■ **Requirement**: The response should repeat word for word every line below from the one with "This screenshot has width=693, height=976." to the one with "Image resolution: width=364", inclusive, and nothing else; leave pictures out.

╔══

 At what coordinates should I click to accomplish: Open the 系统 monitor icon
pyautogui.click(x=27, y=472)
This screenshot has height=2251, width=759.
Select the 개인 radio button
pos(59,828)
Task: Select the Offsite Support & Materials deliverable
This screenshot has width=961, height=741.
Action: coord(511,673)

╚══
╔══

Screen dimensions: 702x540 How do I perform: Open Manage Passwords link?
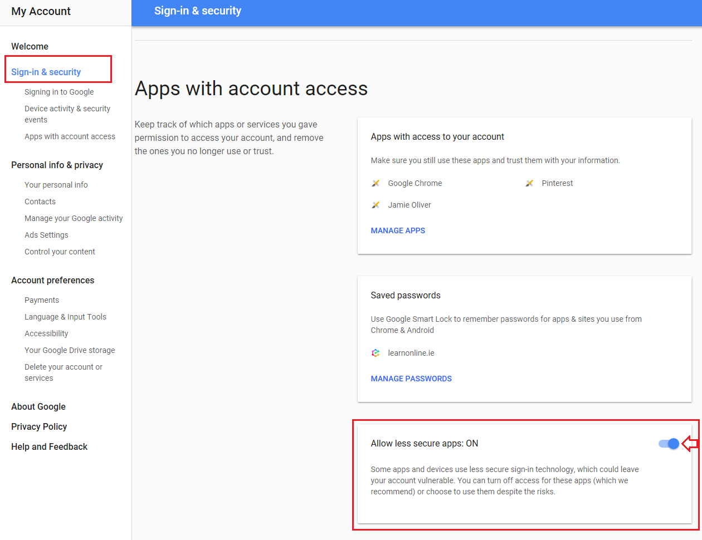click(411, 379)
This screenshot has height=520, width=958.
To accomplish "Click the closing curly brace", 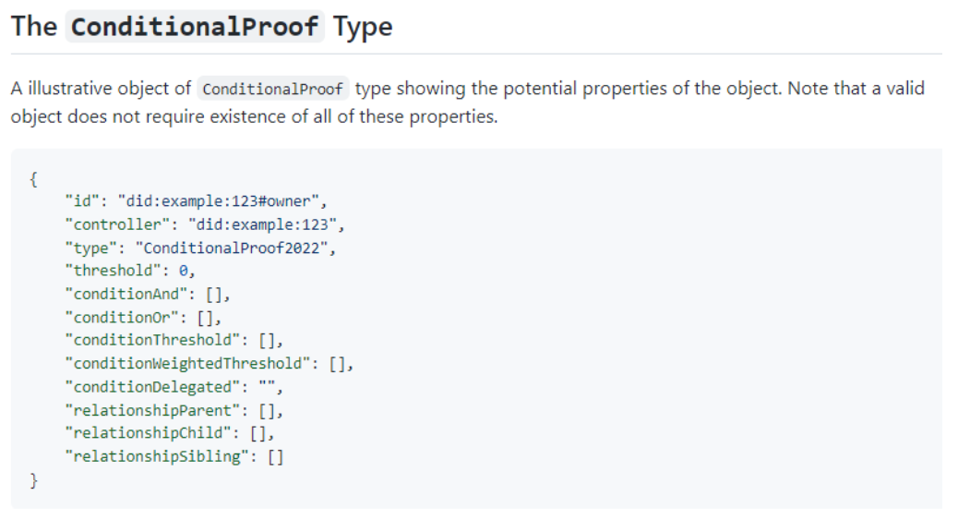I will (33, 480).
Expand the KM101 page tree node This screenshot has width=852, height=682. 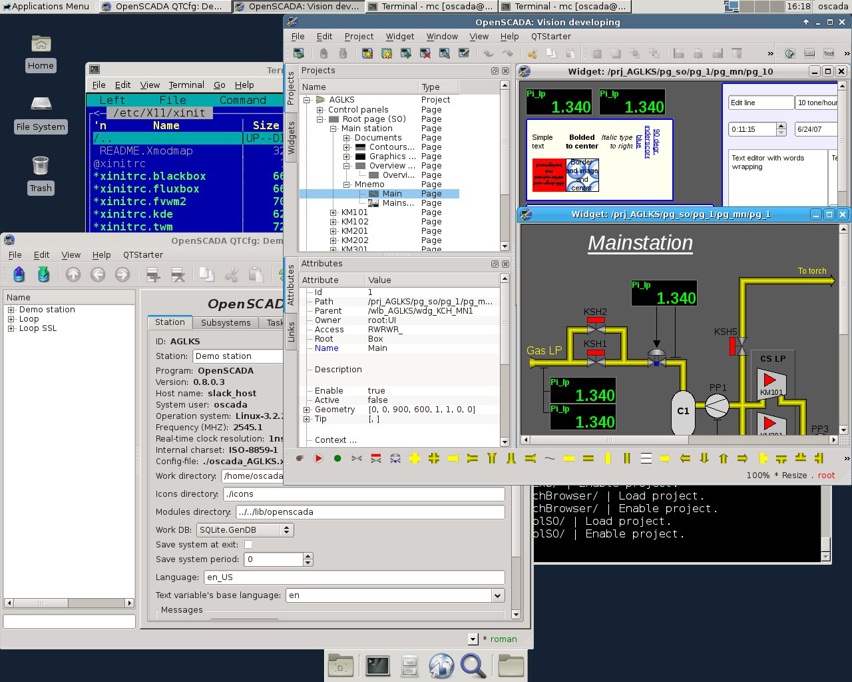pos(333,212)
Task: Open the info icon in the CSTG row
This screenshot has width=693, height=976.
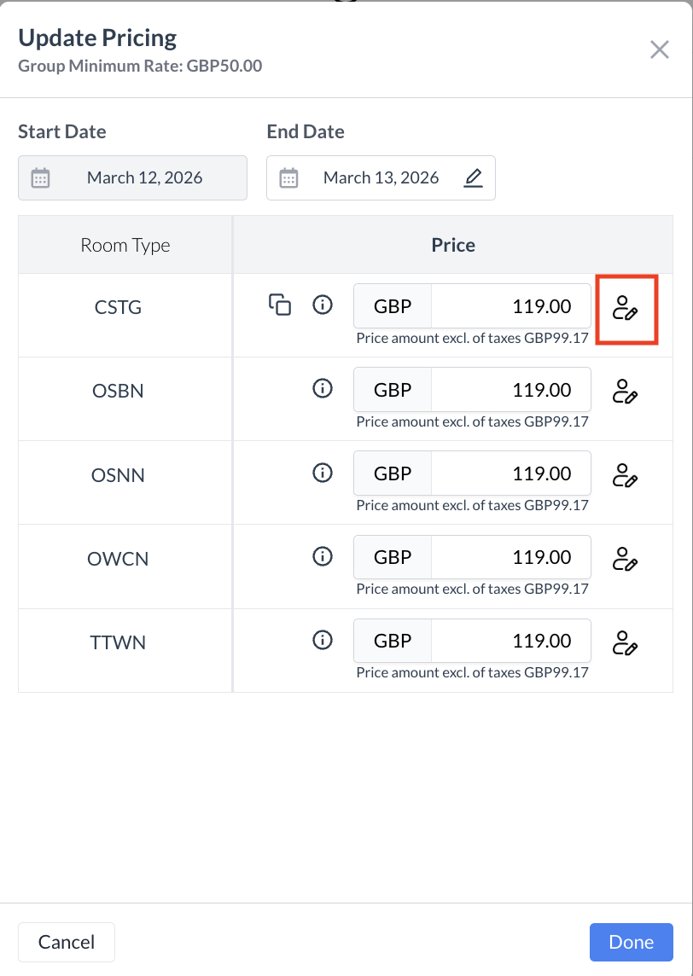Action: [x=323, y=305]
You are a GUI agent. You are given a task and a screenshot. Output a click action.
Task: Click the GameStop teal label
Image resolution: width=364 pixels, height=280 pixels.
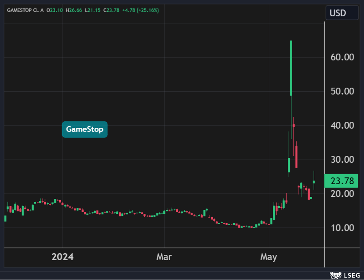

╚══

■ **Result**:
This screenshot has width=693, height=976.
Action: [x=323, y=305]
You are a GUI agent. You are given a task and a screenshot. Output a click action.
Task: Click the GameStop teal label
Image resolution: width=364 pixels, height=280 pixels.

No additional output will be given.